Information supplied>
- - - - -

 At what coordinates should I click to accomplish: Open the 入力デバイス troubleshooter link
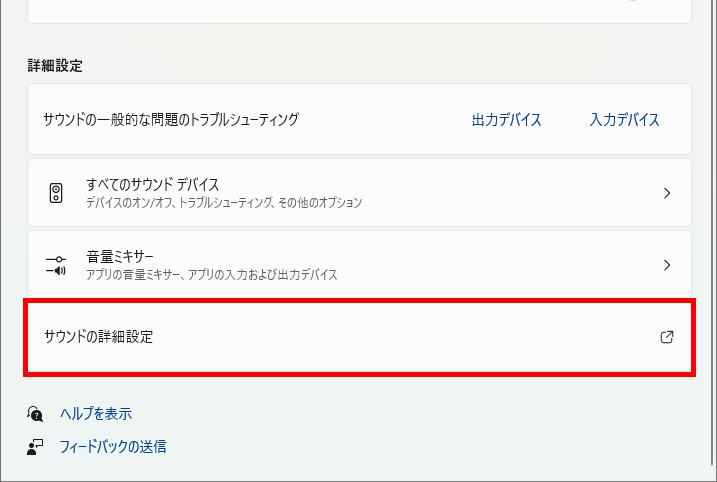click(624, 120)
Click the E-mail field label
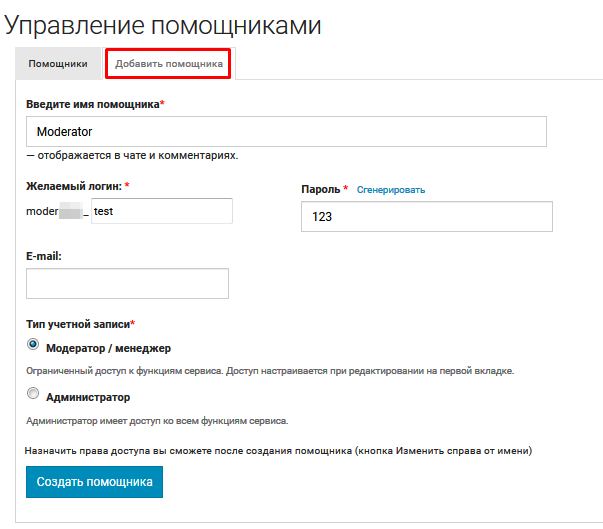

- - - - -

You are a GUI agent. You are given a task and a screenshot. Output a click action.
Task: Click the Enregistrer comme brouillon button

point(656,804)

- - - - -

Rewrite the records as a Markdown table with the columns Row and Line, covering only the part that opens with the line containing "At what coordinates" and closes with the line containing "Click the E-mail field label", both included. Omit blank lines and leave the pictures out.

| Row | Line |
|---|---|
| 1 |  At what coordinates should I click to accomplish: Open the 入力デバイス troubleshooter link |
| 2 | click(624, 120) |
| 3 | Click the E-mail field label |